## REQUIRED TASKS
1. Copy out the passage of the auto industry health care excerpt starting with "TheSportsPredictor Well-Known Member" and going on through "healthcare crisis, right?".
2. Say whether each statement below agrees with the auto industry health care excerpt, answering yes or no and quoting the words of the excerpt that decide it: (a) G.M. lost $10.6 billion in 2005. (b) The United Automobile Workers union has refused to make any concessions on its members' health insurance. (c) Sen. Barack Obama proposed helping automakers with retiree health care costs in exchange for higher fuel efficiency standards.


    At the same time, vehicle production has been falling. G.M., Ford and the parts maker Delphi have all offered thousands of buyouts as part of efforts to restructure their inefficient manufacturing businesses, trimming payrolls to become more competitive. But that means fewer workers supporting armies of retirees, a demographic challenge not unlike the one facing the Social Security system.

    The United Automobile Workers union has already made concessions on the superior health insurance its members receive. But slashing benefits is a short-term approach, and an insufficient answer when G.M. lost $10.6 billion in 2005.

    In an ideal world, America would join the overwhelming majority of developed countries and hammer out some kind of national health care system. Failing such a sudden and unlikely onset of sanity, creative solutions are needed. Sen. Barack Obama has proposed striking a bargain with American automakers to help them with retiree health care costs in exchange for higher fuel efficiency standards. While we have some questions about how to make such a system work, it is at least a worthy new idea — one of a very few in a field desperately in need of them.
     
  2. D.Sanchez

    D.Sanchez Member

  3. TheSportsPredictor

    TheSportsPredictor Well-Known Member

    I bet the unions would have less of a problem disbanding if they could get in on that national health care system the other countries enjoy.
     
  4. cranberry

    cranberry Well-Known Member

    Shame on those awful auto workers for expecting the health and pension benefits that the auto companies agreed to provide in exchange for their services. They're the ones at fault for this country's healthcare crisis, right?
     
  5. Ben_Hecht

    Ben_Hecht Active Member

    It's time to disband this administration, which is right out of the Gilded Age / William McKinley playbook . . . .

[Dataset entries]
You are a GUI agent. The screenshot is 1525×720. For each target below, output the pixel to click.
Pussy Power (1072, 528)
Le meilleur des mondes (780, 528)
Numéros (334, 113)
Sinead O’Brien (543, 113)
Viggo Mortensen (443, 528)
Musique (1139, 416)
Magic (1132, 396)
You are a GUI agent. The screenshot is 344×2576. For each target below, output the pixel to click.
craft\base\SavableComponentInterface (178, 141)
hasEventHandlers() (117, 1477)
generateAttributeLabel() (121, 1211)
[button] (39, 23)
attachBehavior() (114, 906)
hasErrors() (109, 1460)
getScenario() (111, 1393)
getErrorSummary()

## RESPONSES TO THE TASKS
1.
TheSportsPredictor Well-Known Member

    I bet the unions would have less of a problem disbanding if they could get in on that national health care system the other countries enjoy.
     
  4. cranberry

    cranberry Well-Known Member

    Shame on those awful auto workers for expecting the health and pension benefits that the auto companies agreed to provide in exchange for their services. They're the ones at fault for this country's healthcare crisis, right?

2.
(a) Yes: "G.M. lost $10.6 billion in 2005."
(b) No: "The United Automobile Workers union has already made concessions on the superior health insurance its members receive."
(c) Yes: "Sen. Barack Obama has proposed striking a bargain with American automakers to help them with retiree health care costs in exchange for higher fuel efficiency standards."